I'm trying to join two string in a new column within a DataFrame, but have tried several approaches and none work, the closest I have come is with a lambda formula, but still can't understand the problem. Can anyone help?
Data frame:
full_name certificacion company
member_#
296057 John Doe A CO3
155977 Jane Doe NaN CO2
228610 Johnny Doe A, C CO3
and I need a new column that has 'full_name' and 'certification' as:
member_name
John Doe, A
Jane Doe
Johnny Doe, A, C
I am trying:
df['member_name'] = df[df.columns[['full_name', 'certificacion']]].apply(
lambda x: ', '.join() if x['certificacion'].notnull() else x['full_name'], axis=1)
But get an error:
IndexError: only integers, slices (
:
), ellipsis (...
), numpy.newaxis (None
) and integer or boolean arrays are valid indices
I am new at Pandas and have tried several variations of the above lambdas function but I can't seem to find the right syntax.
Thanks
Since both columns are strings, you can add them together with a +
with ,
between.

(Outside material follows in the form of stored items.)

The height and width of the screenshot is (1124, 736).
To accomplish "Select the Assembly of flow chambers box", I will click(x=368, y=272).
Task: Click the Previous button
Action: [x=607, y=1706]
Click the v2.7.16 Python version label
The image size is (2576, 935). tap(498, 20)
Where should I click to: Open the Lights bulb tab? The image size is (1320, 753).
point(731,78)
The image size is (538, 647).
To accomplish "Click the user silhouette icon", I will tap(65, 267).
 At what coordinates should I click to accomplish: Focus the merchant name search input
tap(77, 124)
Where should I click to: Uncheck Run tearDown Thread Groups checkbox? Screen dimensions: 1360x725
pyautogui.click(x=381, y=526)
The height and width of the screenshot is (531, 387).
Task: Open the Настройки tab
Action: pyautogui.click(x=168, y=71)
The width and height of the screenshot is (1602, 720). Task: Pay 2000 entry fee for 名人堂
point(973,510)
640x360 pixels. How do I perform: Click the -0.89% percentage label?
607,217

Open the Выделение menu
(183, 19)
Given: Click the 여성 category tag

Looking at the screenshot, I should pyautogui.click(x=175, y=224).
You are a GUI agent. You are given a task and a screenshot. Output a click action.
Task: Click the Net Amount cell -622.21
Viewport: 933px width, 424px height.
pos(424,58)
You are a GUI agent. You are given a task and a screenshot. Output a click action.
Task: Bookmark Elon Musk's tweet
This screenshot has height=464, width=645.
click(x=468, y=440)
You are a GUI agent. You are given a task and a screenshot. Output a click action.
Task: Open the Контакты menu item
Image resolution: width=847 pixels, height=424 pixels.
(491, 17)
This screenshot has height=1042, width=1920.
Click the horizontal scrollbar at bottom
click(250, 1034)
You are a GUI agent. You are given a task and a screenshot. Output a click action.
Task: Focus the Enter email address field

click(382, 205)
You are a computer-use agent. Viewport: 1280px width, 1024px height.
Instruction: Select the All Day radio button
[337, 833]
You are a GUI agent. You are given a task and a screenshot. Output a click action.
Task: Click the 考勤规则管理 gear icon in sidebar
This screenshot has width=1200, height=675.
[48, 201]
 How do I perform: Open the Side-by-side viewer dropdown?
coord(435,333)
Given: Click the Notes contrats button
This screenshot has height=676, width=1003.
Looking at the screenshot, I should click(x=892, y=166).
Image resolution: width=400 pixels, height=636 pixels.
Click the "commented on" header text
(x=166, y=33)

Then for the rows that have NaN
just handle those with np.where()
logic to use full_name
instead of member_name
:
df['member_name'] = df['full_name'] + ', ' + df['certificacion']
df['member_name'] = np.where((df['member_name'].isna()), df['full_name'], df['member_name'])
output:
member_# full_name certificacion company member_name
0 296057 John Doe A CO3 John Doe, A
1 155977 Jane Doe NaN CO2 Jane Doe
2 228610 Johnny Doe A, C CO3 Johnny Doe, A, C